How to Get Away From a Conversation Without Being Rude

Written by Christopher Lewis. Posted in Blog

get away from a conversationWe are all familiar with situations when we start to feel restless during conversation with someone.

There can be a number of reasons for that, including our emotional conditions, our ways of communicating.

Sometimes these are deeper problems at the level of personality, but whatever causes unease during the conversation, we can say that most people do not know how to solve this problem without causing even bigger discomfort – both for yourself and for the other interlocutor.

What brings most of us into an unpleasant situation during the conversation?

These are usually similar things to which some people are prone:

  • to continue to talk after shared enough information
  • begin to talk about the details that we do not want to know;
  • change the topic of the conversation.

And how most of us feel about it?

Also similar to most: with unrest, nervousness, feeling of disrespect of our time and personality...

If we do not react timely, we will start feeling angry.

We can always interrupt another person in an easy way

What probably comes to mind to many of us is to simply say: “Hey, I cannot listen to you anymore.”

It would be most fair and honest thing we can say. But it would not be understood the right way.

That would sound too harsh and hurt the feelings of another person, and neither we would feel good after that.

We can endure

We all know that this is a dead end.

Next time, the collocutor will behave in the same way and we will feel guilty because we did not made him clear that conversation was not pleasant to us.

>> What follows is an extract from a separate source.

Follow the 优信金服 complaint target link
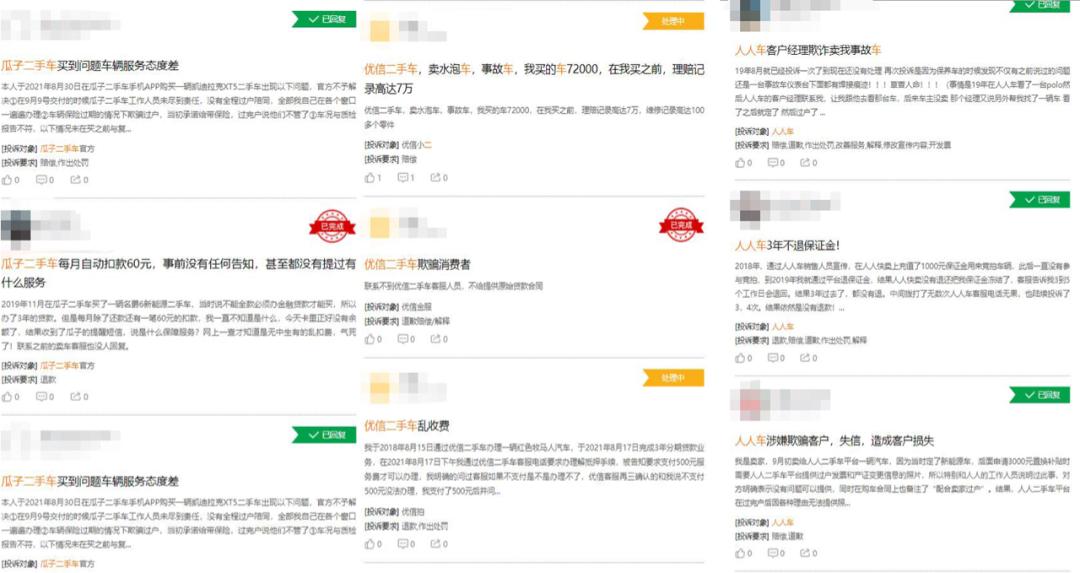This screenshot has width=1080, height=573. [417, 306]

We can politely interrupt a conversation

Ask interlocutor about something that is important to him, in a way that requires clear and concise answer: “How is your daughter fit in a new city? I know she enrolled college.”

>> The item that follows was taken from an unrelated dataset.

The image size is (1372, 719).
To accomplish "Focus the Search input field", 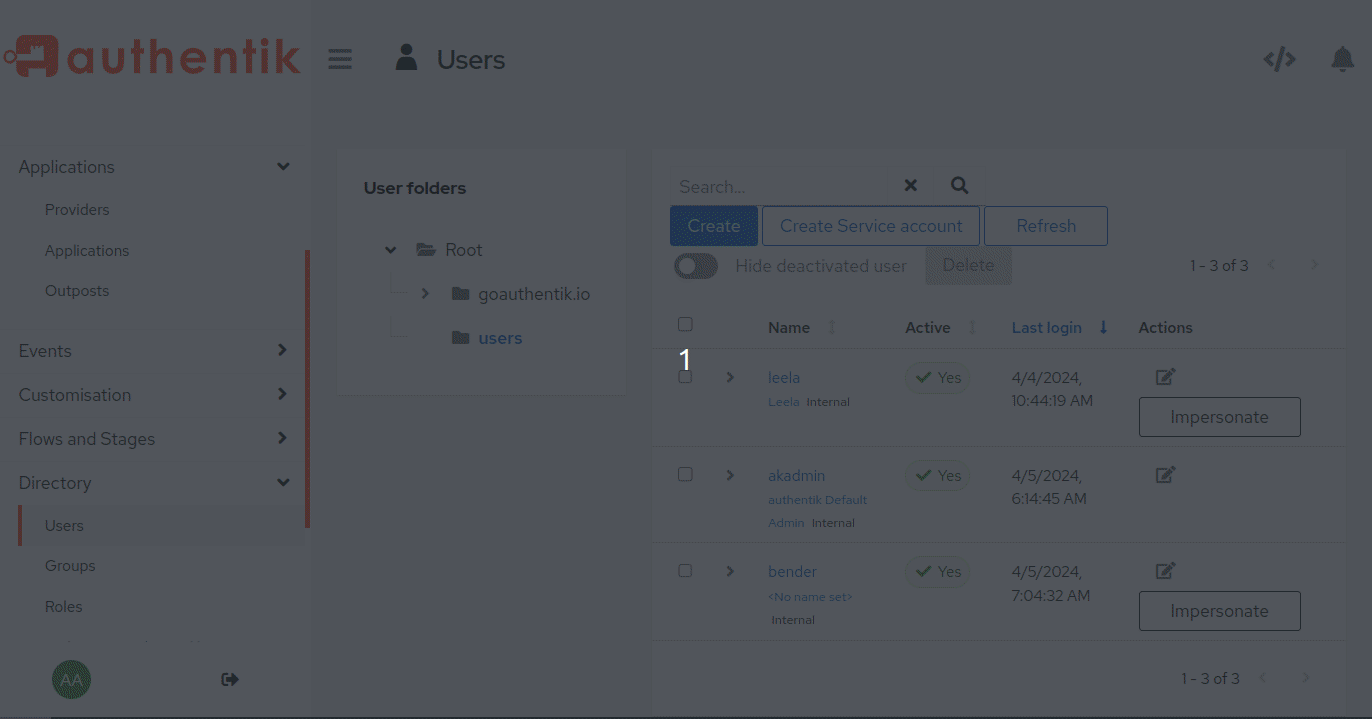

This way you will let them know that you are interested for their life, but at the same time you will interrupt their stream of thoughts, and after the response, you will be able to politely end the conversation: “I'm glad all is well/good, I hope we will talk (or see each other) again soon.”

We can give subtle signs

We usually use body language to give subtle hints:

  • impatiently looking at the watch
  • looking around as if expecting someone
  • hopping at the spot
  • step back to indicate that the next moment we might as well turn and walk away, as to make the interlocutor end up the conversation.

What if it fails?

  • “I really have to go now. It was very nice seeing (hearing from) you.”
  • “Conversation with you is truly pleasant, but I know you have a lot of duties and I do not want to detain you.
    Call me sometimes, to have lunch together and talk some more.”
  • “I think we have touched all the important issues, and now I have to hurry to finish other tasks.“

It is important to remember

People have various problems.

Some are lonely. Some are overloaded with life situations.

Some simply talk too much – it's their way of discharging energy.

Do not blame them for that, but at the same time do not expose yourself to unnecessary effort because doing so, you will not solve their problems, and you will make your own life and communication more difficult.